数据条目 ::
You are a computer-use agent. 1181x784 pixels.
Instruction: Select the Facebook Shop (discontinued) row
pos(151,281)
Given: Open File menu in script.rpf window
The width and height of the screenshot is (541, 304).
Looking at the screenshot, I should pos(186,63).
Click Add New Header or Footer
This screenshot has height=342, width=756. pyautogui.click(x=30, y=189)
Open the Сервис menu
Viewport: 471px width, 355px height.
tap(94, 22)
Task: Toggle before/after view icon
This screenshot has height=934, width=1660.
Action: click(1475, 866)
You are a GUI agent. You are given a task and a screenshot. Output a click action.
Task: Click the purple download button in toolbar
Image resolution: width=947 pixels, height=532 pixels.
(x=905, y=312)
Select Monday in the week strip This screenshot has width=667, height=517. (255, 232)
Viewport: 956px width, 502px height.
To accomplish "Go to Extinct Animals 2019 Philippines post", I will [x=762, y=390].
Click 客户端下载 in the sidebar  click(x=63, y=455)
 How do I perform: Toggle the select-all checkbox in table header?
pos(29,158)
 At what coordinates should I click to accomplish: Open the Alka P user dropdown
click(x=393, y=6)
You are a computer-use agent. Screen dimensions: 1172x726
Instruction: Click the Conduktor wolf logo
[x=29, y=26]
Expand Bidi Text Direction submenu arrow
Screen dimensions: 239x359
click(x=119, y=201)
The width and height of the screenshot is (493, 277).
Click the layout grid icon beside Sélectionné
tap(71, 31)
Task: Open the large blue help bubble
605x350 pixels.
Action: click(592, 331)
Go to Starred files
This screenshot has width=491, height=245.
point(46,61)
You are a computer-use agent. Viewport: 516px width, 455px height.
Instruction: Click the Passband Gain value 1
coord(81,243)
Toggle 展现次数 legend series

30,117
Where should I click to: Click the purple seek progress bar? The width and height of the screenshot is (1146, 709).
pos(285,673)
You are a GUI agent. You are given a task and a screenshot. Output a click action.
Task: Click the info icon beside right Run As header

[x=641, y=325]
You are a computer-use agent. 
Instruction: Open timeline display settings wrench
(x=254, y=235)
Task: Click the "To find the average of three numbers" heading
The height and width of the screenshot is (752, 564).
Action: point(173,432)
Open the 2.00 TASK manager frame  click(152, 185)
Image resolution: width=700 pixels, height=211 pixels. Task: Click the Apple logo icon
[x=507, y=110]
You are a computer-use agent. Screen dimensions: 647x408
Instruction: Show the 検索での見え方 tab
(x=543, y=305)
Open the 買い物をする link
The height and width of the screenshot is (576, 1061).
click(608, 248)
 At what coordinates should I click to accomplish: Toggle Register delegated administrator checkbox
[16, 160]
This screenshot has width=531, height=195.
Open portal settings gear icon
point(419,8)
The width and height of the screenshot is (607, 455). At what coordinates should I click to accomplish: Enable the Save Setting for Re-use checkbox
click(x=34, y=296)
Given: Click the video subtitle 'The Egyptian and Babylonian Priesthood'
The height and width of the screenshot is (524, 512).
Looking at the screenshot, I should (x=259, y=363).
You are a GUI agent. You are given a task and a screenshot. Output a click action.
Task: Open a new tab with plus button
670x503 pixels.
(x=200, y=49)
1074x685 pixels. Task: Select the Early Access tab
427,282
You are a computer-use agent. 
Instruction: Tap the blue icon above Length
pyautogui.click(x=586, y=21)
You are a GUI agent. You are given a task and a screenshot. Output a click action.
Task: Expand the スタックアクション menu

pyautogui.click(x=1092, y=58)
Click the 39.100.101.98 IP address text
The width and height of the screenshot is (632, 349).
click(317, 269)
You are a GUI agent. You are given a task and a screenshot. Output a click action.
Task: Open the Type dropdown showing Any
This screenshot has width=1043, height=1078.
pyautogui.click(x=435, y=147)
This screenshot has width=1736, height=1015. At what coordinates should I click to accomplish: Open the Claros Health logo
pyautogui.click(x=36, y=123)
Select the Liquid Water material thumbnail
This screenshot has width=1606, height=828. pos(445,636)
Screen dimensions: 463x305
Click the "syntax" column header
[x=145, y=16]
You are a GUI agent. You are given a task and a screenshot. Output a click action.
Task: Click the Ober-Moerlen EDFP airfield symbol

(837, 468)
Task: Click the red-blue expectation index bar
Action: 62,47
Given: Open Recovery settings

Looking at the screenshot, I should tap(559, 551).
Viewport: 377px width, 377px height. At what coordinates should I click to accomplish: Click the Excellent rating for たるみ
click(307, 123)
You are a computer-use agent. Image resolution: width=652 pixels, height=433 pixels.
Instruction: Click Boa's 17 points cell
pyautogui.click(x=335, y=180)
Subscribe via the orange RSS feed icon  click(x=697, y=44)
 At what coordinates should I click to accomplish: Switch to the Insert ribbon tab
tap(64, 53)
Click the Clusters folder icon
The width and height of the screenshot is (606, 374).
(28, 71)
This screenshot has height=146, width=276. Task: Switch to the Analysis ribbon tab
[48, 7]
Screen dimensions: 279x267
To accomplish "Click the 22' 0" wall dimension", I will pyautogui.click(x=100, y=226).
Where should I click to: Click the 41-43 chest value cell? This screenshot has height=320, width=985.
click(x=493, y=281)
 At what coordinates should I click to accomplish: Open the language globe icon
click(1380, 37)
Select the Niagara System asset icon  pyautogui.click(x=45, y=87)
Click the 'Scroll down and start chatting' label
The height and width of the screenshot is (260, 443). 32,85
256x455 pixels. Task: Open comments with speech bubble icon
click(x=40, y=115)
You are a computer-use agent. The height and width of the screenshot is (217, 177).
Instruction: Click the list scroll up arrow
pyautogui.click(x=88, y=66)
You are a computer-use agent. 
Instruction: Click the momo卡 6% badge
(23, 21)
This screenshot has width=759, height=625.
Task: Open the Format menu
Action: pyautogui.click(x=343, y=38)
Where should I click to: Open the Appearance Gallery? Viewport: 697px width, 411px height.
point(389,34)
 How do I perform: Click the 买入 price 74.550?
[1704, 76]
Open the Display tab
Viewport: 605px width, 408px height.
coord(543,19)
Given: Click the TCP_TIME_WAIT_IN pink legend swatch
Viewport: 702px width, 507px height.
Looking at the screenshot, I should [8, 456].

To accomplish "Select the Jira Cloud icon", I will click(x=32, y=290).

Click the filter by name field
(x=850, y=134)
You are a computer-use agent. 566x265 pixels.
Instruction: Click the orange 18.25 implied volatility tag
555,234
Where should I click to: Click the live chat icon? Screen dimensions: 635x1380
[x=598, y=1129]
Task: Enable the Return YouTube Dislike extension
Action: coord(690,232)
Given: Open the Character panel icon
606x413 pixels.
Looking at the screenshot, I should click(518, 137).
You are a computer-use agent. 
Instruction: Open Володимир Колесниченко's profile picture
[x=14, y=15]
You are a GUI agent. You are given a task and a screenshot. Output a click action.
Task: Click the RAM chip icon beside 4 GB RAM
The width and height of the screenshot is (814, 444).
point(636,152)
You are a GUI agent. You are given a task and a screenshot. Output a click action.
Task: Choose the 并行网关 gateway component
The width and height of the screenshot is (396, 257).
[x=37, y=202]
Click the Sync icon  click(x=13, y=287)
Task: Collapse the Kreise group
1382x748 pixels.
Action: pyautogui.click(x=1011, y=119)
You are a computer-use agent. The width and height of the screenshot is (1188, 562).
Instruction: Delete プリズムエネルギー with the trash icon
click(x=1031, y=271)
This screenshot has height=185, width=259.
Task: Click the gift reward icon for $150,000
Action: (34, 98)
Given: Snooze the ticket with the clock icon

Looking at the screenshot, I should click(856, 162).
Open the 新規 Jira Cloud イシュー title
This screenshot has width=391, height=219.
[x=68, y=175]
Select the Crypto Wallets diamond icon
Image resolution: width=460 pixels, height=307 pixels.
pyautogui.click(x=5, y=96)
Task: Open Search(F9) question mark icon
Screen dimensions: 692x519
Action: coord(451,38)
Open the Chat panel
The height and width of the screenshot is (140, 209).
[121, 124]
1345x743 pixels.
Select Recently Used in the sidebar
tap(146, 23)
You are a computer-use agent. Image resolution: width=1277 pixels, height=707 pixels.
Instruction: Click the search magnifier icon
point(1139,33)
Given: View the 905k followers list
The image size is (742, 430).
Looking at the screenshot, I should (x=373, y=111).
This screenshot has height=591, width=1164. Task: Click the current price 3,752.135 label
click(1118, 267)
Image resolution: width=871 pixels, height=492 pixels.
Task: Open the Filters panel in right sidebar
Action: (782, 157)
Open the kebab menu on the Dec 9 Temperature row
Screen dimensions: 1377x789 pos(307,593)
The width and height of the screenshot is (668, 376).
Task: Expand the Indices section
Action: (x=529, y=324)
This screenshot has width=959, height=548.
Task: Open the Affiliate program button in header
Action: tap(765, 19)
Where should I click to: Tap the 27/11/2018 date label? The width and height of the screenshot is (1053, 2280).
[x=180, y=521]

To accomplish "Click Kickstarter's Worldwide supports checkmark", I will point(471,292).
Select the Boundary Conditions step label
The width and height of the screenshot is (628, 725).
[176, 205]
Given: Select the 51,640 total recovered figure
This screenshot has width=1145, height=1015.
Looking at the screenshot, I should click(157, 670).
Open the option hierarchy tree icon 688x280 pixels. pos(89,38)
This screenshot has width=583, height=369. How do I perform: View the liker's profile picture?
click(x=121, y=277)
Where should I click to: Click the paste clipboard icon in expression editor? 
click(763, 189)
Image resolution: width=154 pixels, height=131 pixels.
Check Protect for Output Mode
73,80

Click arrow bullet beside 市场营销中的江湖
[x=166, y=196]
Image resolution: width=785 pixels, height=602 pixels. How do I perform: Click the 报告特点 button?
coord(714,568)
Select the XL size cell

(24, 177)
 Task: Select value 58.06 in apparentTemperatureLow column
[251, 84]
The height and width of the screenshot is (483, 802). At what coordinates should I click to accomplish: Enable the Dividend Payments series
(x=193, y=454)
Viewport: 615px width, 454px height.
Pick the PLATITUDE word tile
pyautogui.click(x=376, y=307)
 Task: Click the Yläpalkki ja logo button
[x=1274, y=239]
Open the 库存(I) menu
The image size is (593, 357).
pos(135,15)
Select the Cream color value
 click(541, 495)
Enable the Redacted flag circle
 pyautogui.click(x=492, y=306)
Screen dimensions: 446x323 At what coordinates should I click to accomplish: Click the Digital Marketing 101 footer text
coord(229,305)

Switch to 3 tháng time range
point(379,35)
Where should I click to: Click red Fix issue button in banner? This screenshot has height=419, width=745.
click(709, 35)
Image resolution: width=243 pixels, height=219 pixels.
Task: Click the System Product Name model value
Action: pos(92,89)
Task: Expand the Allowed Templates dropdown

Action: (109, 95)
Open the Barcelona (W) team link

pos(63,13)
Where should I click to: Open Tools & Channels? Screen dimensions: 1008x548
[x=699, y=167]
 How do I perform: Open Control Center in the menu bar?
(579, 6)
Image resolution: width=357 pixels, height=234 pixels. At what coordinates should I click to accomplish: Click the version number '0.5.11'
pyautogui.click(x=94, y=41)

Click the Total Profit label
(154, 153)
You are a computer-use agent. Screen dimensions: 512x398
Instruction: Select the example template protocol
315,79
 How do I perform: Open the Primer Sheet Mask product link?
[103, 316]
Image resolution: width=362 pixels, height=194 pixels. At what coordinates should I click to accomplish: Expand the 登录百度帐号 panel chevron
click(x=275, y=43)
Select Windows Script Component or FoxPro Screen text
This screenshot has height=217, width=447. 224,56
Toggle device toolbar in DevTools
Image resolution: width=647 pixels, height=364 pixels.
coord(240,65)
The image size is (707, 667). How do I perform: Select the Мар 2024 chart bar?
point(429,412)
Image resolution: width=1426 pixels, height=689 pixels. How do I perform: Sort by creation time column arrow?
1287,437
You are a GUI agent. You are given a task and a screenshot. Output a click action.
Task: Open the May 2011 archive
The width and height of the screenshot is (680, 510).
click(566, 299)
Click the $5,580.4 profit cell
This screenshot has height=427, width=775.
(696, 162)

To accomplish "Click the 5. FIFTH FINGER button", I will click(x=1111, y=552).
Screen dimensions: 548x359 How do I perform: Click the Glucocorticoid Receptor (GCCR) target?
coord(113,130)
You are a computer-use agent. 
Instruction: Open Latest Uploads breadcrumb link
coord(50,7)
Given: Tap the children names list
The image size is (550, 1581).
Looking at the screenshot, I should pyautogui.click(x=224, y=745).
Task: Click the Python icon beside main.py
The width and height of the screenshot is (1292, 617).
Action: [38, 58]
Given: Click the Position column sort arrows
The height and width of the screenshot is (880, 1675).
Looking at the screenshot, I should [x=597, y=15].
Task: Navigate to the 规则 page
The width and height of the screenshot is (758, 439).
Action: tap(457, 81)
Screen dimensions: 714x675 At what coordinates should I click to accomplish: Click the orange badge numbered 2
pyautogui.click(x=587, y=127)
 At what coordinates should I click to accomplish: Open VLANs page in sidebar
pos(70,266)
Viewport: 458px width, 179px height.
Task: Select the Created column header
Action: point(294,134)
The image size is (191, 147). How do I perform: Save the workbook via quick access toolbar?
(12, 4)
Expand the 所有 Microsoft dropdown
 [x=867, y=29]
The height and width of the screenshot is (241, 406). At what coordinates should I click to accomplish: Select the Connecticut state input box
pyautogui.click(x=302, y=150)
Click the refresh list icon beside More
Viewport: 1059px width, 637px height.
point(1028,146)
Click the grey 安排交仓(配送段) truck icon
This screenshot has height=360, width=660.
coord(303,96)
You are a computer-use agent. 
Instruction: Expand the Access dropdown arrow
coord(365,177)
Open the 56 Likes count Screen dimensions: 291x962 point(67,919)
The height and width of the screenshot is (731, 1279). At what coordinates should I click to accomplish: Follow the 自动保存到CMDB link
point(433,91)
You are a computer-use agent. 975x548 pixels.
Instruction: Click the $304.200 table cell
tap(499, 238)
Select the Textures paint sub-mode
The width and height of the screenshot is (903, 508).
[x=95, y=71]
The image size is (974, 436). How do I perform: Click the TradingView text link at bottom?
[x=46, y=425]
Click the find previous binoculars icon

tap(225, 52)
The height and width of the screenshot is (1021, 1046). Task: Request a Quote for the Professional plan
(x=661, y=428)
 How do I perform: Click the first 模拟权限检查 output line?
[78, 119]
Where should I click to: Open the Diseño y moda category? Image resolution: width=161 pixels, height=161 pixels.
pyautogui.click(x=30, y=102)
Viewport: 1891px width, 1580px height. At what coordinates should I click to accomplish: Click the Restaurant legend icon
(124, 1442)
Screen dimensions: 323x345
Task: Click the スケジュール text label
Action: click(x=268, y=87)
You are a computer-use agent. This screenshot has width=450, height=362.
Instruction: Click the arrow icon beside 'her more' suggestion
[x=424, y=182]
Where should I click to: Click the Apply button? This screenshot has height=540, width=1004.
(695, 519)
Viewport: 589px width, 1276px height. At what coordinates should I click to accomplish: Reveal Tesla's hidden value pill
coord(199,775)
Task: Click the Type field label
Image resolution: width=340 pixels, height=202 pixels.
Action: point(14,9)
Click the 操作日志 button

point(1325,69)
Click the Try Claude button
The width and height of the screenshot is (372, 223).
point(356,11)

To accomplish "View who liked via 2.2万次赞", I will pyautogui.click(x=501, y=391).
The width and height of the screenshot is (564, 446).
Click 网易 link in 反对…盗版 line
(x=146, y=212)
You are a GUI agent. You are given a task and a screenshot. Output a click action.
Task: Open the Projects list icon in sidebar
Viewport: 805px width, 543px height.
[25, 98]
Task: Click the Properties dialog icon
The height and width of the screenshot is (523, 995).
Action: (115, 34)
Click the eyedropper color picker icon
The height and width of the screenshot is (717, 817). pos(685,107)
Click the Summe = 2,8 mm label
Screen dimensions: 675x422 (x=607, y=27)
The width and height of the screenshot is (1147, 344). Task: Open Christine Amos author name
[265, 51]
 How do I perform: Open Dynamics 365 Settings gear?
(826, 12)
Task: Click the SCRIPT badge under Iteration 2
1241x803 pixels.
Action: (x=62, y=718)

任务说明 ::
从上面的材料中一字不改地摘录从包含"Select the Crypto Wallets diamond icon"的那一行一直到包含"Action: tap(765, 19)"的那一行的全部内容，首尾两行都要包括在内。

输出结果 ::
Select the Crypto Wallets diamond icon
Image resolution: width=460 pixels, height=307 pixels.
pyautogui.click(x=5, y=96)
Task: Open Search(F9) question mark icon
Screen dimensions: 692x519
Action: coord(451,38)
Open the Chat panel
The height and width of the screenshot is (140, 209).
[121, 124]
1345x743 pixels.
Select Recently Used in the sidebar
tap(146, 23)
You are a computer-use agent. Image resolution: width=1277 pixels, height=707 pixels.
Instruction: Click the search magnifier icon
point(1139,33)
Given: View the 905k followers list
The image size is (742, 430).
Looking at the screenshot, I should (x=373, y=111).
This screenshot has height=591, width=1164. Task: Click the current price 3,752.135 label
click(1118, 267)
Image resolution: width=871 pixels, height=492 pixels.
Task: Open the Filters panel in right sidebar
Action: (782, 157)
Open the kebab menu on the Dec 9 Temperature row
Screen dimensions: 1377x789 pos(307,593)
The width and height of the screenshot is (668, 376).
Task: Expand the Indices section
Action: (x=529, y=324)
This screenshot has width=959, height=548.
Task: Open the Affiliate program button in header
Action: tap(765, 19)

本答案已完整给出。